As plantas fornecem tudo o que os humanos precisam para viver: moradia completa, alimento, energia, transporte, remédios e rituais. Portanto, as plantas formam a base da cultura material da humanidade.
A ligação estabelecida entre homem e plantas pode ser tão intensa, que a simples troca e/ou substituição forçada de um alimento imposta a um povo pode destruir a sua cultura. Parte dos povos indígenas de toda a América desapareceram dessa forma. É possível argumentar que este seja mesmo um objetivo dos formuladores de políticas do agronegócio e sua arma mais recente, a indústria transgênica. Parece evidente, pelo menos, a sua estratégia de substituir a cultura do milho, trigo, soja, feijão e outras, pelas supostamentes equivalentes commodities milho, trigo, soja, feijão e outras, principalmente introduzindo o caráter de uniformidade. Essa mudança que está sendo feita de modo impositivo, traz consigo não somente a redução das espécies agrícolas cultivadas, mas a uniformização e redução de suas variedades. No limite, esse processo poderá culminar em uma vulnerabilidade excessiva das espécies agrícolas e no risco de perda de grande parte da diversidade de culturas e povos.
O alimento vegetal como cultura de todos os povos
No Brasil, as riquezas dos sistemas agroflorestais dos povos indígenas e a agricultura familiar são bem conhecidas. No entanto, a visão depreciativa da sociedade em geral em relação a esses povos e à população rural em geral aprofundou o descaso com muitos sistemas de conhecimentos nativos. A concepção de que a propriedade intelectual é apenas reconhecida quando produzida em laboratórios por homens de avental branco é, fundamentalmente, uma visão preconceituosa do desenvolvimento científico.
Essa discriminação também é evidente quando simplesmente se colocam as contribuições intelectuais dos cientistas das grandes empresas acima das contribuições intelectuais dos lavradores que, ao longo de mais de 10 mil anos, desenvolveram os recursos genéticos animais e vegetais através da domesticação e da criação de variedades.
Uma boa parcela da alimentação (incluindo bebidas) saudável do povo brasileiro é herança dos povos indígenas. Feijão, mandioca, milho e uma série de frutas e plantas medicinais, foram deles herdados e incorporados a nossa cultura, as quais somaram-se as contribuições alimentares e culturais de significativa importância trazidas da África e da Europa.
Uma grande contribuição dos negros africanos para a cultura alimentar do povo brasileiro merece destaque: o prato típico brasileiro mais conhecido em todo o mundo e um dos mais apreciados nacionalmente – a feijoada – foi elaborada, por extrema necessidade alimentar, a partir dos restos de carnes da casa-grande, ou seja, foi inventada pelos escravos nas senzalas.

Registros extraídos —
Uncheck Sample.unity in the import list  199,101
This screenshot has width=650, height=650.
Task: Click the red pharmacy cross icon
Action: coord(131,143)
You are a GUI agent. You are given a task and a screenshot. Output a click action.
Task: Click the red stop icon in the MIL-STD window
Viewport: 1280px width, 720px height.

* * *

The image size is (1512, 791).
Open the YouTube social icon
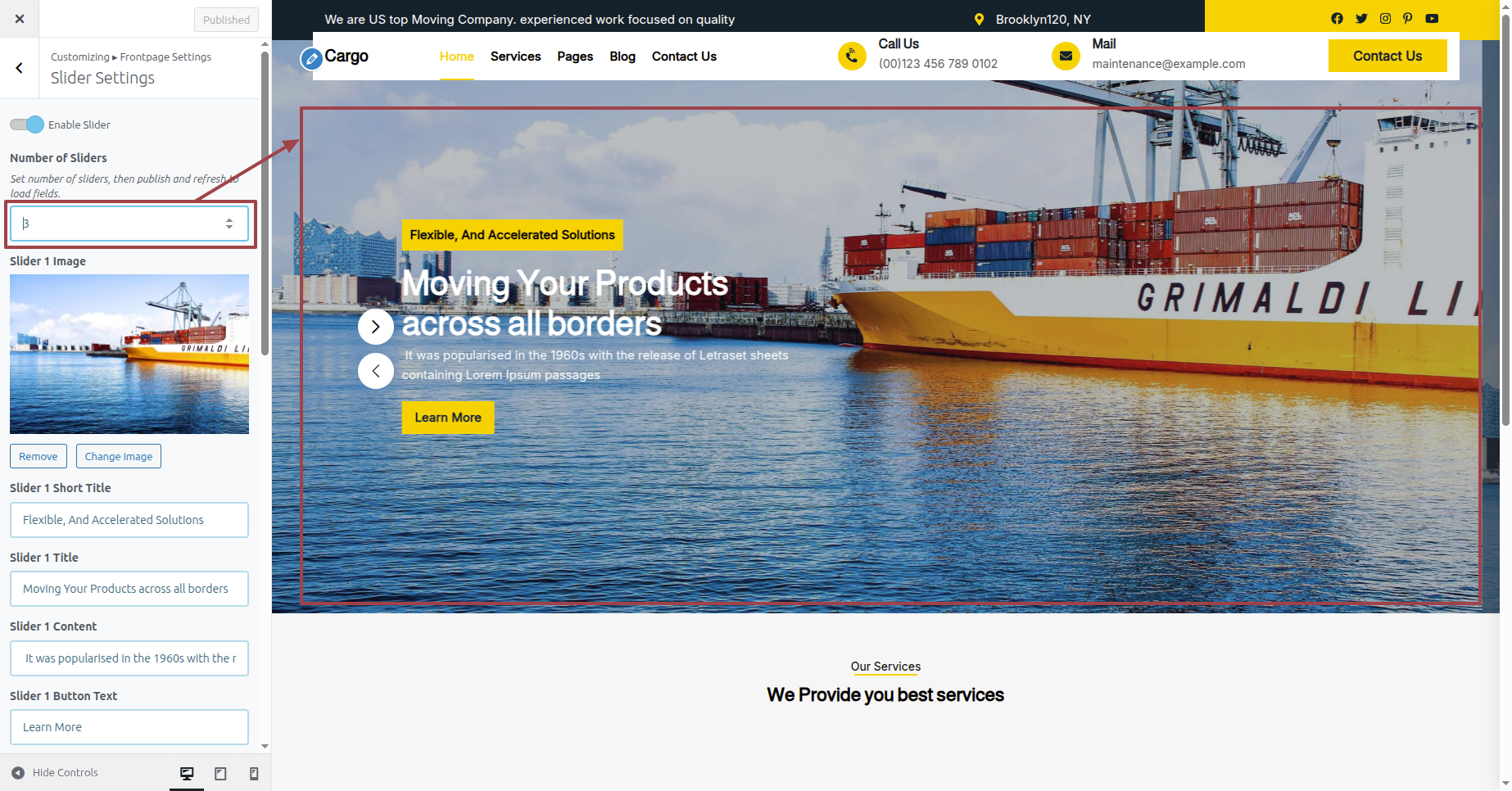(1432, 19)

Tarefas propostas —
- A) Indique se cada afirmação abaixo está de acordo com o texto fornecido, respondendo sim ou não e citando literalmente as palavras do texto que decidem a questão: (i) a feijoada foi inventada pelos escravos nas senzalas; (ii) os lavradores desenvolveram os recursos genéticos animais e vegetais ao longo de menos de mil anos; (iii) parte dos povos indígenas da América desapareceu em razão da substituição forçada de alimentos.
- B) Conforme o texto fornecido, de que modo a feijoada foi elaborada?
- C) Transcreva do texto fornecido o trecho que começa em "O alimento vegetal" e segue até "do desenvolvimento científico.".

Respostas redigidas —
- A)
(i) Sim: "foi inventada pelos escravos nas senzalas".
(ii) Não: "ao longo de mais de 10 mil anos, desenvolveram os recursos genéticos animais e vegetais".
(iii) Sim: "a simples troca e/ou substituição forçada de um alimento imposta a um povo pode destruir a sua cultura. Parte dos povos indígenas de toda a América desapareceram dessa forma."

- B) Foi elaborada por extrema necessidade alimentar, a partir dos restos de carnes da casa-grande.

- C)
O alimento vegetal como cultura de todos os povos
No Brasil, as riquezas dos sistemas agroflorestais dos povos indígenas e a agricultura familiar são bem conhecidas. No entanto, a visão depreciativa da sociedade em geral em relação a esses povos e à população rural em geral aprofundou o descaso com muitos sistemas de conhecimentos nativos. A concepção de que a propriedade intelectual é apenas reconhecida quando produzida em laboratórios por homens de avental branco é, fundamentalmente, uma visão preconceituosa do desenvolvimento científico.